[Directions for this task]: Copy out every one of the following records word for word, with no changes.
· · · ·
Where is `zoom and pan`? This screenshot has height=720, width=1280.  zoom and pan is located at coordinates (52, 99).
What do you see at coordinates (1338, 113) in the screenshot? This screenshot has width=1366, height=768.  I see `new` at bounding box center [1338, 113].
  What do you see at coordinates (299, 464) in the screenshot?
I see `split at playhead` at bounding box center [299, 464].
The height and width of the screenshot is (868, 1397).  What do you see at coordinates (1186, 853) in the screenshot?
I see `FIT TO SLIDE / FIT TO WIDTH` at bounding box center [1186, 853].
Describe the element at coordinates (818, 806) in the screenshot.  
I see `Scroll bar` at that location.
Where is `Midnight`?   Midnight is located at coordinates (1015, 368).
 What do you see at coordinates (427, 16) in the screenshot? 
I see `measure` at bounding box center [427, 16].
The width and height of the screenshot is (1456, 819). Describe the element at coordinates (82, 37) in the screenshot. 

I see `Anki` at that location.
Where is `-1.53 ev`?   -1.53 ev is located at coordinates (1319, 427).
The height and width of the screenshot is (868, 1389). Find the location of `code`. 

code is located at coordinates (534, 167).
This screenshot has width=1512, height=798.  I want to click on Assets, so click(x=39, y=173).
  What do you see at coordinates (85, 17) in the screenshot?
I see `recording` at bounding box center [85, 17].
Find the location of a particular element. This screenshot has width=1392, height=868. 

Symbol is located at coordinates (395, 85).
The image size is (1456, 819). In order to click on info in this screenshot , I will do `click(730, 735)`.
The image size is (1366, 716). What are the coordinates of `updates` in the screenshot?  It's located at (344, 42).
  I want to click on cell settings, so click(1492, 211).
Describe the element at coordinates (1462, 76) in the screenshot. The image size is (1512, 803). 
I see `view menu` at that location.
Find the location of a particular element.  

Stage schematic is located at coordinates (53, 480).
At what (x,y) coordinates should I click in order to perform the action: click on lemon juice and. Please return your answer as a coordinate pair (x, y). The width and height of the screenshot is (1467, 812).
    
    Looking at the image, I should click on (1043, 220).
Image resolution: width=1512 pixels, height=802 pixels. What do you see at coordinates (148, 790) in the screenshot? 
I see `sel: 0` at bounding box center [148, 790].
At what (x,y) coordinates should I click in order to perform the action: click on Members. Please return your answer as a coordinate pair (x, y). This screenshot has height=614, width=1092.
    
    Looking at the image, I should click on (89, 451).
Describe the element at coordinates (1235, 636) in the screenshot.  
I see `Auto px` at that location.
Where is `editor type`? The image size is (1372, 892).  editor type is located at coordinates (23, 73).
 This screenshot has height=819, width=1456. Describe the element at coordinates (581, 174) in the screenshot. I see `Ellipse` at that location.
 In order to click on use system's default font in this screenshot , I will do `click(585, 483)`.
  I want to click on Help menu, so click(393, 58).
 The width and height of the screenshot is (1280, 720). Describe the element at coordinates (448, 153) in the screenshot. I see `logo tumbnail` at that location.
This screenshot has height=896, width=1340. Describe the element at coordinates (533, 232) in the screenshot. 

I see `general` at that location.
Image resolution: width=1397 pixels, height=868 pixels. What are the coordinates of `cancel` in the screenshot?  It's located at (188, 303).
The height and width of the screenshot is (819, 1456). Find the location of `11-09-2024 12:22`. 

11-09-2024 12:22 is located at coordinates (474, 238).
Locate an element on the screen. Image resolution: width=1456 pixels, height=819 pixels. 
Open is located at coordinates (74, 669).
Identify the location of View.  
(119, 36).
· · · ·
[Exercise response]:
Where is `zoom and pan`? This screenshot has height=720, width=1280.  zoom and pan is located at coordinates (52, 99).
What do you see at coordinates (1338, 113) in the screenshot? This screenshot has width=1366, height=768.  I see `new` at bounding box center [1338, 113].
  What do you see at coordinates (299, 464) in the screenshot?
I see `split at playhead` at bounding box center [299, 464].
The height and width of the screenshot is (868, 1397).  What do you see at coordinates (1186, 853) in the screenshot?
I see `FIT TO SLIDE / FIT TO WIDTH` at bounding box center [1186, 853].
Describe the element at coordinates (818, 806) in the screenshot.  
I see `Scroll bar` at that location.
Where is `Midnight`?   Midnight is located at coordinates (1015, 368).
 What do you see at coordinates (427, 16) in the screenshot? 
I see `measure` at bounding box center [427, 16].
The width and height of the screenshot is (1456, 819). Describe the element at coordinates (82, 37) in the screenshot. 

I see `Anki` at that location.
Where is `-1.53 ev`?   -1.53 ev is located at coordinates (1319, 427).
The height and width of the screenshot is (868, 1389). Find the location of `code`. 

code is located at coordinates (534, 167).
This screenshot has width=1512, height=798.  I want to click on Assets, so click(x=39, y=173).
  What do you see at coordinates (85, 17) in the screenshot?
I see `recording` at bounding box center [85, 17].
Find the location of a particular element. This screenshot has width=1392, height=868. 

Symbol is located at coordinates (395, 85).
The image size is (1456, 819). In order to click on info in this screenshot , I will do `click(730, 735)`.
The image size is (1366, 716). What are the coordinates of `updates` in the screenshot?  It's located at (344, 42).
  I want to click on cell settings, so click(1492, 211).
Describe the element at coordinates (1462, 76) in the screenshot. The image size is (1512, 803). 
I see `view menu` at that location.
Find the location of a particular element.  

Stage schematic is located at coordinates (53, 480).
At what (x,y) coordinates should I click in order to perform the action: click on lemon juice and. Please return your answer as a coordinate pair (x, y). The width and height of the screenshot is (1467, 812).
    
    Looking at the image, I should click on (1043, 220).
Image resolution: width=1512 pixels, height=802 pixels. What do you see at coordinates (148, 790) in the screenshot? 
I see `sel: 0` at bounding box center [148, 790].
At what (x,y) coordinates should I click in order to perform the action: click on Members. Please return your answer as a coordinate pair (x, y). This screenshot has height=614, width=1092.
    
    Looking at the image, I should click on (89, 451).
Describe the element at coordinates (1235, 636) in the screenshot.  
I see `Auto px` at that location.
Where is `editor type`? The image size is (1372, 892).  editor type is located at coordinates (23, 73).
 This screenshot has height=819, width=1456. Describe the element at coordinates (581, 174) in the screenshot. I see `Ellipse` at that location.
 In order to click on use system's default font in this screenshot , I will do `click(585, 483)`.
  I want to click on Help menu, so click(393, 58).
 The width and height of the screenshot is (1280, 720). Describe the element at coordinates (448, 153) in the screenshot. I see `logo tumbnail` at that location.
This screenshot has height=896, width=1340. Describe the element at coordinates (533, 232) in the screenshot. 

I see `general` at that location.
Image resolution: width=1397 pixels, height=868 pixels. What are the coordinates of `cancel` in the screenshot?  It's located at (188, 303).
The height and width of the screenshot is (819, 1456). Find the location of `11-09-2024 12:22`. 

11-09-2024 12:22 is located at coordinates (474, 238).
Locate an element on the screen. Image resolution: width=1456 pixels, height=819 pixels. 
Open is located at coordinates (74, 669).
Identify the location of View.  
(119, 36).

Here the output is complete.